How can you be sure that this is due to a more infectious strain, or due to reinfections?
From my limited understanding, the current data available is insufficient to substantiate these conjectures. We will have to wait until there are some studies shedding light on these conjectures.
There is also a deeper issue when it comes to models incorporating these. Even if reinfections or variant strains play a substantial role in the recent trend, until we have quantitative studies on how strong these effects are, any model incorporating these effects is forced to make additional assumptions. These additional uncertainties translate to uncertainties in the predictions as well.
How can you make recommendations for certain interventions, such as closure of workplaces, without taking into account economic or sociological costs of such actions?
This is a very valid criticism. Non-pharmaceutical interventions such as lockdowns will slow the spread of an epidemic like COVID-19, but there several costs, both economic and social, that are associated with it. A report by the World Health Organisation noted that the effects of extended lockdowns were visible in various health care services such as routine immunisations, cancer diagnosis and treatment, tuberculosis detection and treatment, antenatal care, to name just a few.
Simulations focus on projecting health care requirements for COVID-19 patients alone. Estimating the economic and sociological costs of interventions are often outside the scope of these simulations and models. Projections for hospitals and ICU requirements for COVID-19 patients alone are valuable inputs to policy makers to enable them to make necessary arrangements. However, public policy cannot be based only on these as the other costs alluded to above need to be taken into account as well.
Any simulation that provides “recommendations” must clearly indicate that they are purely with respect to the metric of hospitalisation requirements by COVID-19 patients only, and not taking into account other economic and sociological costs of the interventions studied. It is up to the local authorities to eventually make policy decisions after taking all these factors into account.

Closing remarks

We all make our well-intentioned efforts to be of assistance in these difficult times. Moments like these serve as a good reality check to reflect critically on these efforts. It would be a tragedy to let the moment pass without this introspection.

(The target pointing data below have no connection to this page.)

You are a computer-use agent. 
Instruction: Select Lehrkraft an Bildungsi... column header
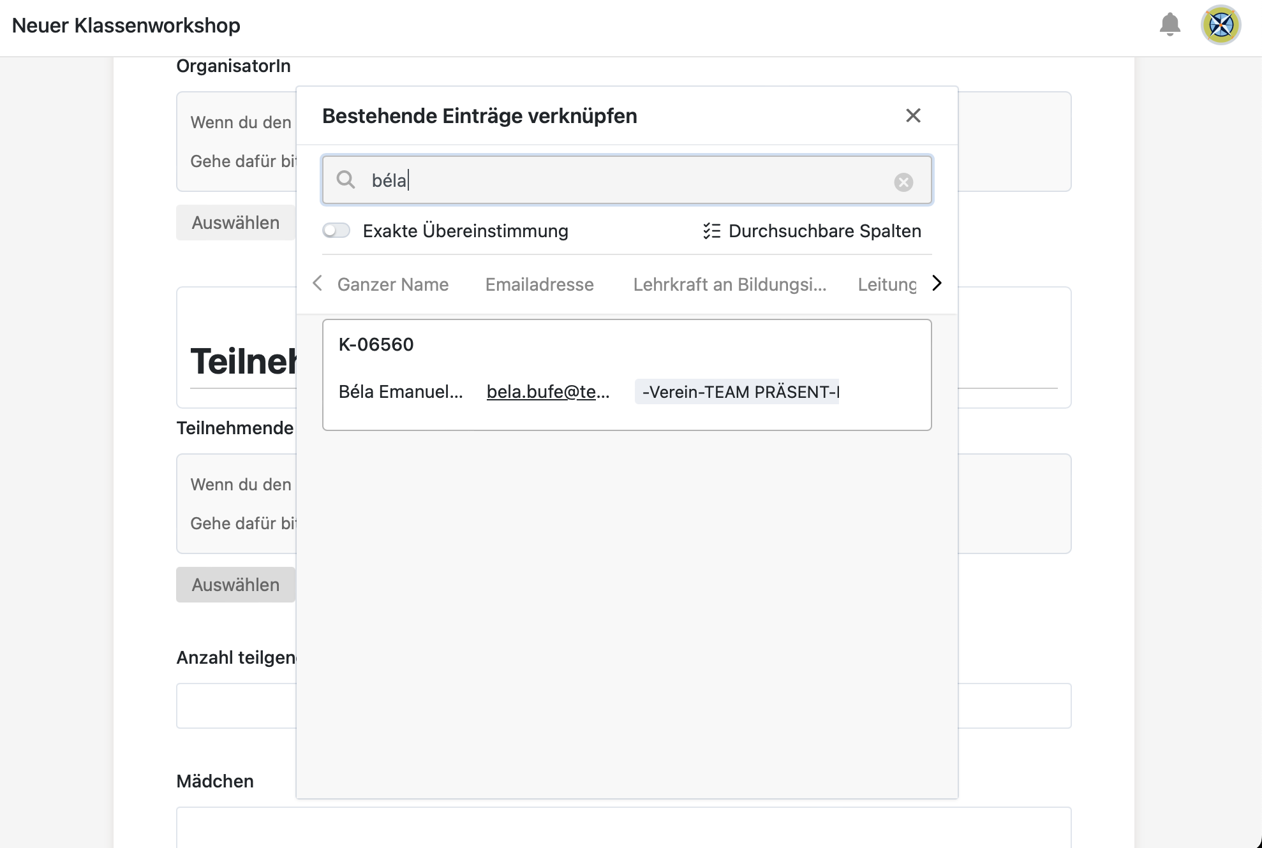(x=729, y=284)
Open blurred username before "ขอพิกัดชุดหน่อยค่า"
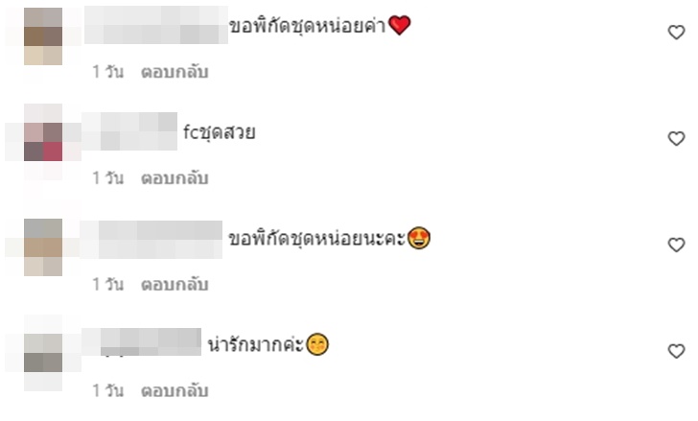Image resolution: width=698 pixels, height=421 pixels. tap(156, 25)
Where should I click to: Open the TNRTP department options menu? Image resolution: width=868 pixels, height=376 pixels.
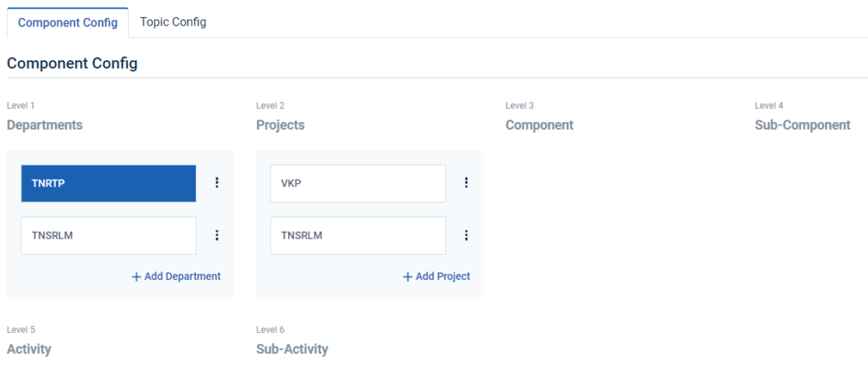point(217,182)
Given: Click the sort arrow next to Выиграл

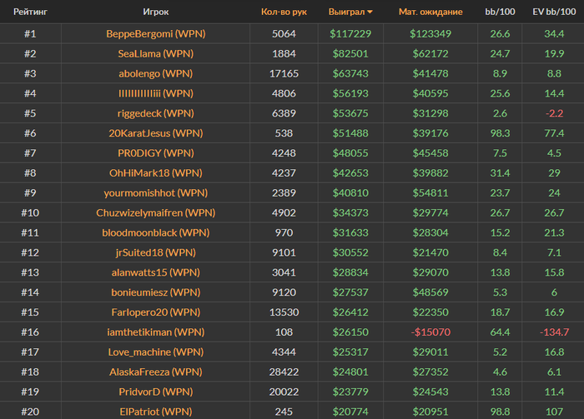Looking at the screenshot, I should point(370,12).
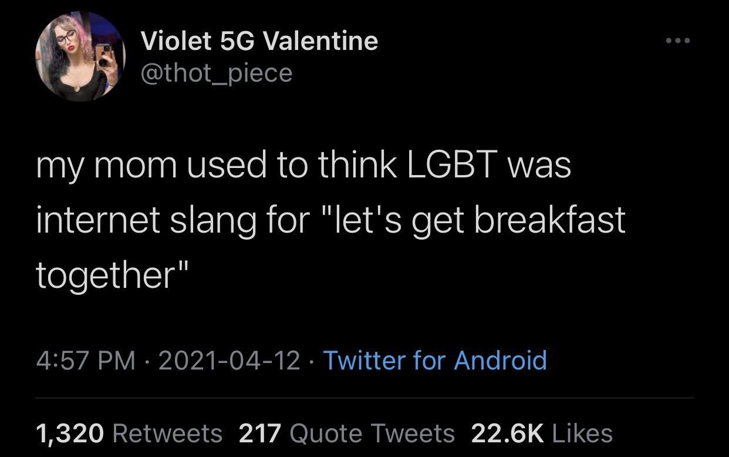Image resolution: width=729 pixels, height=457 pixels.
Task: Click the 1,320 retweet count number
Action: (x=70, y=434)
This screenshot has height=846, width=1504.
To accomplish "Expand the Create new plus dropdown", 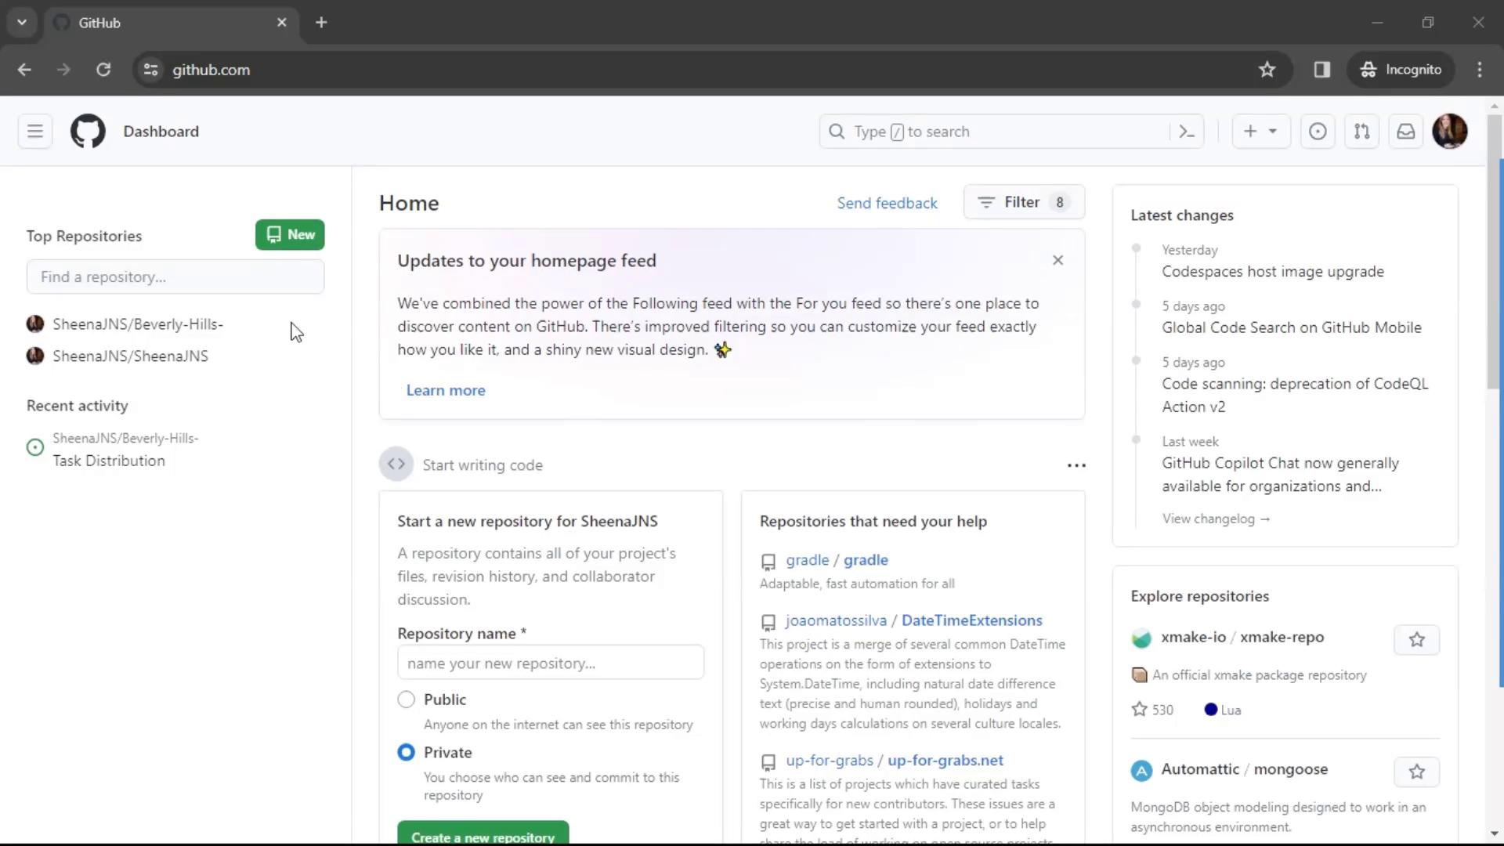I will coord(1260,132).
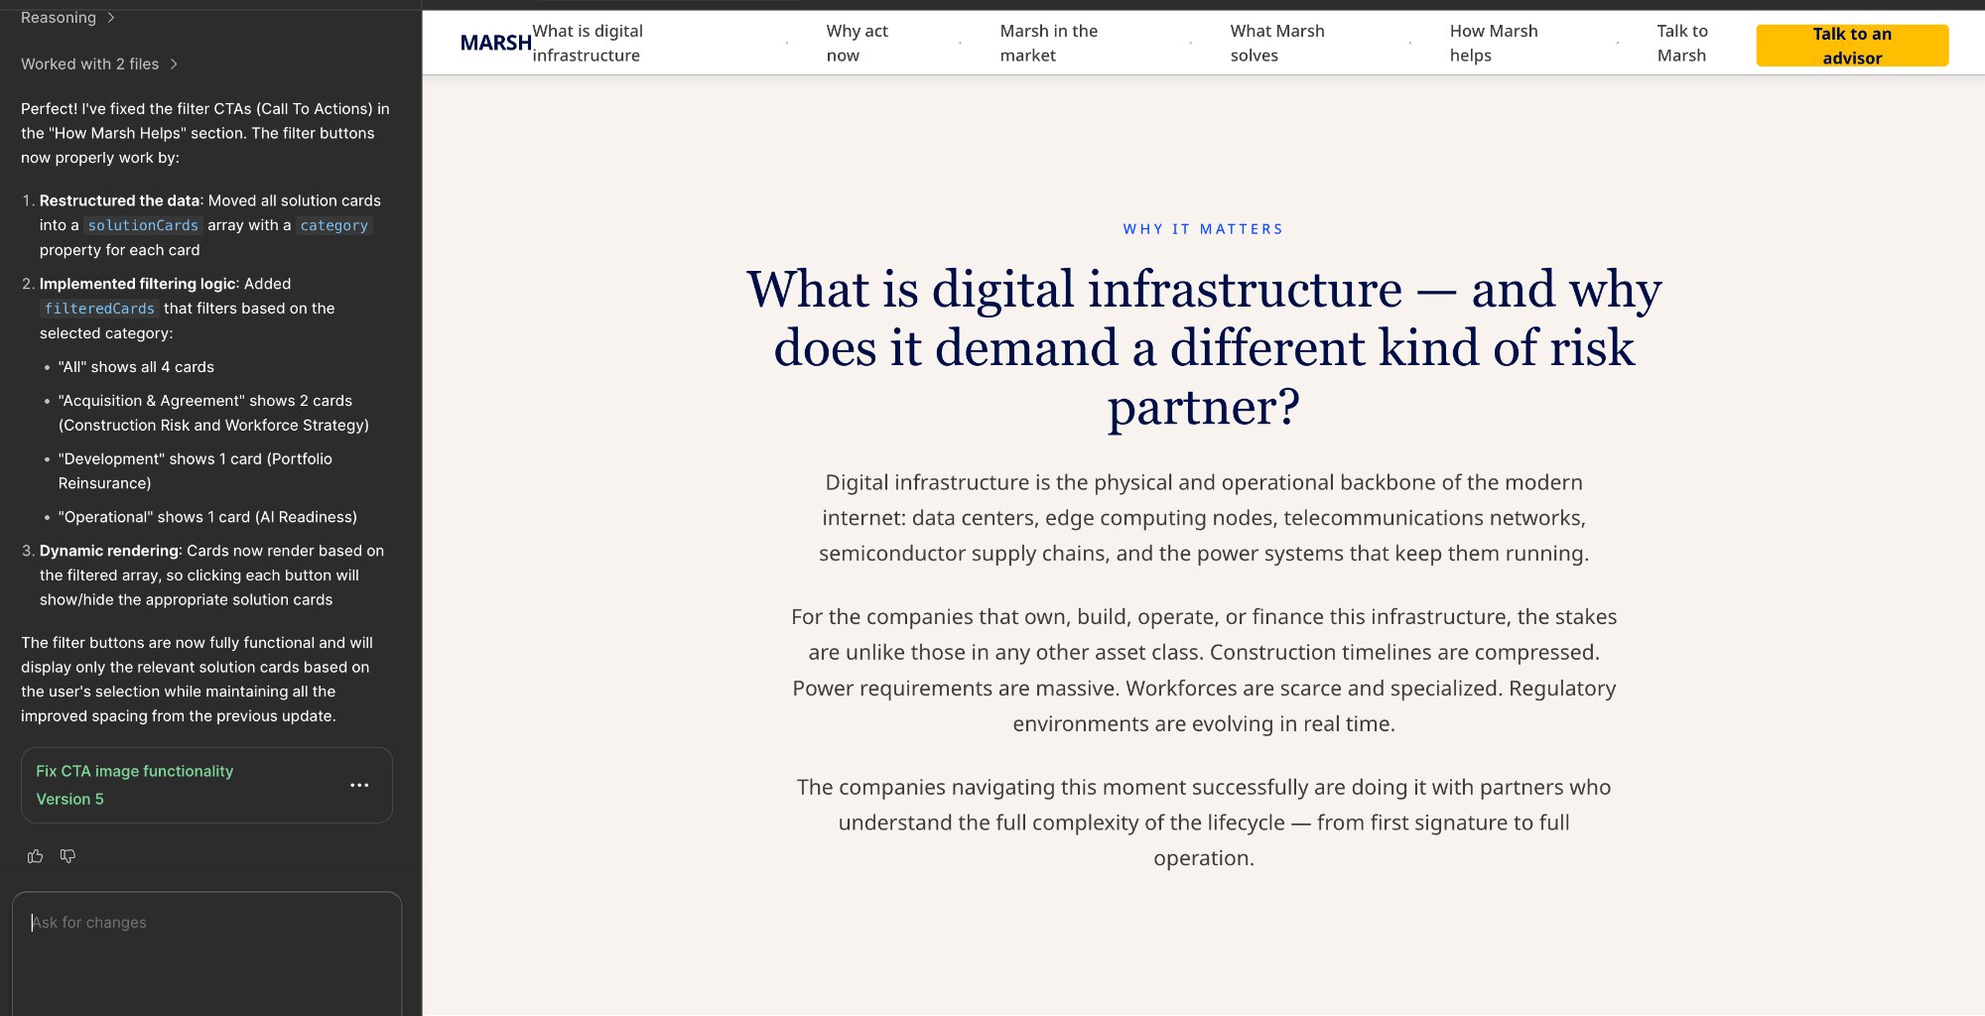1985x1016 pixels.
Task: Click the 'Talk to an advisor' yellow button
Action: coord(1852,45)
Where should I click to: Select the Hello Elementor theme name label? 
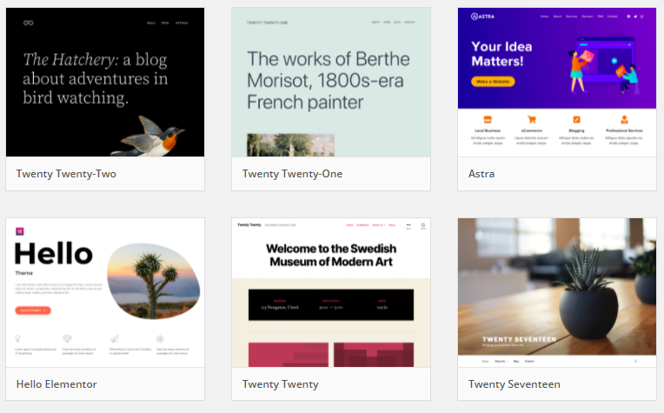click(56, 384)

It may be that these models can be fixed when we have a better understanding of what the underlying cause for the deviation is. When we do, we may be in a position to incorporate them in the model and give useful advice.

Or maybe these models can’t be fixed and the flaw is more fundamental. If the model cannot be redeemed, it is what it is and we should be willing to admit this openly.

The basic axiom of the scientific method is “falsifiability”. If there are no reliable ways in which we can say “there are issues with the model”, then we are not doing science. If we can’t even see now that there are issues to be addressed, we probably never will.

About me: I am one of the members of the IISc-TIFR City-Scale Agent-based COVID-19 Epidemic Simulator team and have been working on this project since March 2020. I am a theoretical computer scientist and have no background in epidemiology. My skills from the perspective of this simulator, if anything, are only in designing and coding the dynamics of the disease spread and heuristics for potential interventions. I acknowledge everyone who gave feedback on this article, including my team members. The views expressed in the article however are my own.